### [WHAT YOU HAVE TO DO]
Print only the closing part of the entries. It starts at the line containing "Given: Open the ビデオ生成 agent card" and includes the final line, exactly as written.

————

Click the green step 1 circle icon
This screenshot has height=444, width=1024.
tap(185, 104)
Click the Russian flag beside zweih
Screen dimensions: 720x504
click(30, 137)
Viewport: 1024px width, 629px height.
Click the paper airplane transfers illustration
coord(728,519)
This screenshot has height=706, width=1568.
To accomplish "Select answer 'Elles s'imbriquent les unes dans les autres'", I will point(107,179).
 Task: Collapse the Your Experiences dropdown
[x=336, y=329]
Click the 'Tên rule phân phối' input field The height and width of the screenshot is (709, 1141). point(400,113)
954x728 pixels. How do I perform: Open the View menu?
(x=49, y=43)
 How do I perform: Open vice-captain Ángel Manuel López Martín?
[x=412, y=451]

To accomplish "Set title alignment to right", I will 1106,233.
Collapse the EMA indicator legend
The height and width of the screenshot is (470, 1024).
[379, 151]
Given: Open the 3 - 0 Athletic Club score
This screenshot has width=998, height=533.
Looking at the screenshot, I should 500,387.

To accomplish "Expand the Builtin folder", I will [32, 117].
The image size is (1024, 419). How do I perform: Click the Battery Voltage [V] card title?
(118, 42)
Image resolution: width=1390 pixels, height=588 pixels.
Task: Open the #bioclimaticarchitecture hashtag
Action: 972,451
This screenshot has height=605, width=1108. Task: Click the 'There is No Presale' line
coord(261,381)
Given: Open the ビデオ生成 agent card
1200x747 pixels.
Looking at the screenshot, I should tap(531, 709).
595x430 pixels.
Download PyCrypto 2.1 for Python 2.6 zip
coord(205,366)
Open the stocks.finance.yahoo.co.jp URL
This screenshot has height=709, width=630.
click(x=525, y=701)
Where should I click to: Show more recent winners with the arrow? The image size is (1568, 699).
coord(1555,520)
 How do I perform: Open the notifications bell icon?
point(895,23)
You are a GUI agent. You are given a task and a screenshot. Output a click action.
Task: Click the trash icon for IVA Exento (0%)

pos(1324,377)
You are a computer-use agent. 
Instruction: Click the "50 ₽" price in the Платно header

————

### [ANSWER TO THE PROBLEM]
Given: Open the ビデオ生成 agent card
1200x747 pixels.
Looking at the screenshot, I should tap(531, 709).
595x430 pixels.
Download PyCrypto 2.1 for Python 2.6 zip
coord(205,366)
Open the stocks.finance.yahoo.co.jp URL
This screenshot has height=709, width=630.
click(x=525, y=701)
Where should I click to: Show more recent winners with the arrow? The image size is (1568, 699).
coord(1555,520)
 How do I perform: Open the notifications bell icon?
point(895,23)
You are a GUI agent. You are given a task and a screenshot. Output a click action.
Task: Click the trash icon for IVA Exento (0%)

pos(1324,377)
You are a computer-use agent. 
Instruction: Click the "50 ₽" price in the Платно header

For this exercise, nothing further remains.